## CHALLENGE 1
Translate this sentence from the conference paper on collecting science materials into Spanish: "As Science turns, so does the world."

## QUOTED PASSAGE
━━━━━━━━━━

65th IFLA Council and General
Conference

Bangkok, Thailand,
August 20 - August 28, 1999


Code Number: 063-122-E
Division Number: II
Professional Group: Science and Technology Libraries
Joint Meeting with: -
Meeting Number: 122
Simultaneous Interpretation:   No

Collecting Science Materials from Developing Regions:
Universal Dilemma, Collaborative Solutions

Milton T. Wolf
Senior Vice President for Collection Programs
For the Center for Research Libraries


Paper

As Science turns, so does the world. In the United States it is considered axiomatic that the advancement of basic science is relevant to the nation's welfare. Whether we like it or not, the Western World is a technological society, one highly dependent on science and its handmaiden, technology. Whether Science is good or bad is moot; what is not debatable is that it has changed significantly the world in which we live, and that it is likely to continue to do so for the foreseeable future. It has even challenged the basic tenets of some religions; for some even replacing the need for religion, causing Albert Einstein to caution that "Science without religion is lame, religion without science is blind."

━━━━━━━━━━

## Word and element locating data
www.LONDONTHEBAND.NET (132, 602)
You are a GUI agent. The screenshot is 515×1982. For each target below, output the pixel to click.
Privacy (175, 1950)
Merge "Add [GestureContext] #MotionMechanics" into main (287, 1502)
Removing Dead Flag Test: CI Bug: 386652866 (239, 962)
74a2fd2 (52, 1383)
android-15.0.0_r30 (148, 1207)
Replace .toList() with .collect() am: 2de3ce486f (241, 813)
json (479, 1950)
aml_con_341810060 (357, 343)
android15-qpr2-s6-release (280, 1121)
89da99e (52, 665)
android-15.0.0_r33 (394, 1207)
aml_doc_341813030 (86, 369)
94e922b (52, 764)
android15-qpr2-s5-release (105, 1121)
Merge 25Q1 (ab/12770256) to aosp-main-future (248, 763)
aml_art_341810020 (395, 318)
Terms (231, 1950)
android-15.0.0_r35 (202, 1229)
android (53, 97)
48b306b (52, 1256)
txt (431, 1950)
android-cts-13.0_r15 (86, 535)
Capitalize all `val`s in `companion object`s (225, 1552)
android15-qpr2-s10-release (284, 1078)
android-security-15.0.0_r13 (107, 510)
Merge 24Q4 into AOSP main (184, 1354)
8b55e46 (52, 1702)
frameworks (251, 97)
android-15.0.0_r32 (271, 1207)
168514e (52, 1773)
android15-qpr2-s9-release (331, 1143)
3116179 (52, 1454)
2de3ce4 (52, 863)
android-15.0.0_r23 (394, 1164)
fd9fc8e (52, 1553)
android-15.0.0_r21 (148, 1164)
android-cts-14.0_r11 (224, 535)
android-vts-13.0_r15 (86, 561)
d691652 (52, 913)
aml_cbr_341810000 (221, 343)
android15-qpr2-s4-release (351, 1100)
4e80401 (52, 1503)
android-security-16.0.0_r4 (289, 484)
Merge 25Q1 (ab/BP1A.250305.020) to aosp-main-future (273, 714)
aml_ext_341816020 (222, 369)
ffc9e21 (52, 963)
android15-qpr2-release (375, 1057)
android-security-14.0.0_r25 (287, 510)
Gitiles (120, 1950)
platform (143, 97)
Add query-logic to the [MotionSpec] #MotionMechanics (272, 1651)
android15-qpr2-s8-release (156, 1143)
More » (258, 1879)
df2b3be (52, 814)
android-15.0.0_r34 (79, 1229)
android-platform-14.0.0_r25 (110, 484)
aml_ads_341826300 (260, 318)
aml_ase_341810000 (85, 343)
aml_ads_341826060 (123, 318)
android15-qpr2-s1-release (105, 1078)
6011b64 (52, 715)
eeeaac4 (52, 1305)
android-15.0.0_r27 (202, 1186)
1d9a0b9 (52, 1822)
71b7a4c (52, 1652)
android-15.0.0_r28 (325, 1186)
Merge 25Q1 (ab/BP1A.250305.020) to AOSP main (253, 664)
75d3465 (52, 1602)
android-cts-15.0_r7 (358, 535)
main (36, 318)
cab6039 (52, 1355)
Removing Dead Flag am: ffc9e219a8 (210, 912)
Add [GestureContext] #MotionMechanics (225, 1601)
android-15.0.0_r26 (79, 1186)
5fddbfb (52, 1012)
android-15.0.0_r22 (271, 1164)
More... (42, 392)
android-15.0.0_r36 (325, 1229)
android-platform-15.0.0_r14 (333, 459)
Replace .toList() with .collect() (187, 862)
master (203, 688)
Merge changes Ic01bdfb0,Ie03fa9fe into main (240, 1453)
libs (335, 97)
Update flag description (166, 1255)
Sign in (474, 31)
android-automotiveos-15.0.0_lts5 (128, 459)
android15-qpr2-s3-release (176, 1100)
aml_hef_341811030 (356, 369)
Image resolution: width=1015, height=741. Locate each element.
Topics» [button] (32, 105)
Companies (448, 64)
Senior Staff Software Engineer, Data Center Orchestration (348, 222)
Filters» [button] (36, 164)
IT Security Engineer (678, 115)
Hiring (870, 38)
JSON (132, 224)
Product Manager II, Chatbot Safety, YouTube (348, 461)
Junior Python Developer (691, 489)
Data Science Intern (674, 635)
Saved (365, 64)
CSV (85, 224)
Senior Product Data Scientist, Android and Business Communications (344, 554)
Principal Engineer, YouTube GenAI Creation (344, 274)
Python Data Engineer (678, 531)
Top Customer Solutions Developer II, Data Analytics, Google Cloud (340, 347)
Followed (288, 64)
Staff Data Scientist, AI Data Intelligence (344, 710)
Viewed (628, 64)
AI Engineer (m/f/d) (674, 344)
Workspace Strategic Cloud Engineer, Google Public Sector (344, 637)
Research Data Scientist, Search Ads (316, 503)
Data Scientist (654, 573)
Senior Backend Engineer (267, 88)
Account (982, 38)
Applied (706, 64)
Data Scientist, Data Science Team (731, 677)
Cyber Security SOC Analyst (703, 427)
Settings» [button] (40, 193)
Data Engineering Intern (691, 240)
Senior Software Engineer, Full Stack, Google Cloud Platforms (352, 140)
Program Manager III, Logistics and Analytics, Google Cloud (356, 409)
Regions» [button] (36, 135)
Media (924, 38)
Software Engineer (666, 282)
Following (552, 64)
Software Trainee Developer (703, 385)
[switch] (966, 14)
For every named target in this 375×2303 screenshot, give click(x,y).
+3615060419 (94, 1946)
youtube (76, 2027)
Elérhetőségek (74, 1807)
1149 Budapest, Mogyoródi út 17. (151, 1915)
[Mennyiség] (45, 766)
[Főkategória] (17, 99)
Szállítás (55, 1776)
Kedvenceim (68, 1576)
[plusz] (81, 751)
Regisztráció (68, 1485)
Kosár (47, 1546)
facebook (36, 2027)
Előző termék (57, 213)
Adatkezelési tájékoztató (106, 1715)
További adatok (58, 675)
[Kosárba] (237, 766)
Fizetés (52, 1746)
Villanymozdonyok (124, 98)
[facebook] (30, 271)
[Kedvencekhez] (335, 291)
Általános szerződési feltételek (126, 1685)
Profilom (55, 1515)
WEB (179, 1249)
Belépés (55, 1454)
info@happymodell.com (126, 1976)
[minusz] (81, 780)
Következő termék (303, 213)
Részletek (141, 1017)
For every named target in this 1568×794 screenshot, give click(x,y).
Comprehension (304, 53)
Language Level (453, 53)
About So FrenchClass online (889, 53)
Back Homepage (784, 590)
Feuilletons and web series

━━━━━━━━━━

## CHALLENGE 2
Reproduce the lines of the records from the line with "android-security-14.0.0_r25 (287, 510)" to the line with "Sign in (474, 31)".

## RIGHT ANSWER 1
A medida que gira la ciencia, gira el mundo.

## RIGHT ANSWER 2
android-security-14.0.0_r25 (287, 510)
Gitiles (120, 1950)
platform (143, 97)
Add query-logic to the [MotionSpec] #MotionMechanics (272, 1651)
android15-qpr2-s8-release (156, 1143)
More » (258, 1879)
df2b3be (52, 814)
android-15.0.0_r34 (79, 1229)
android-platform-14.0.0_r25 (110, 484)
aml_ads_341826300 (260, 318)
aml_ase_341810000 (85, 343)
aml_ads_341826060 (123, 318)
android15-qpr2-s1-release (105, 1078)
6011b64 (52, 715)
eeeaac4 (52, 1305)
android-15.0.0_r27 (202, 1186)
1d9a0b9 (52, 1822)
71b7a4c (52, 1652)
android-15.0.0_r28 (325, 1186)
Merge 25Q1 (ab/BP1A.250305.020) to AOSP main (253, 664)
75d3465 (52, 1602)
android-cts-15.0_r7 (358, 535)
main (36, 318)
cab6039 (52, 1355)
Removing Dead Flag am: ffc9e219a8 (210, 912)
Add [GestureContext] #MotionMechanics (225, 1601)
android-15.0.0_r26 (79, 1186)
5fddbfb (52, 1012)
android-15.0.0_r22 (271, 1164)
More... (42, 392)
android-15.0.0_r36 (325, 1229)
android-platform-15.0.0_r14 (333, 459)
Replace .toList() with .collect() (187, 862)
master (203, 688)
Merge changes Ic01bdfb0,Ie03fa9fe into main (240, 1453)
libs (335, 97)
Update flag description (166, 1255)
Sign in (474, 31)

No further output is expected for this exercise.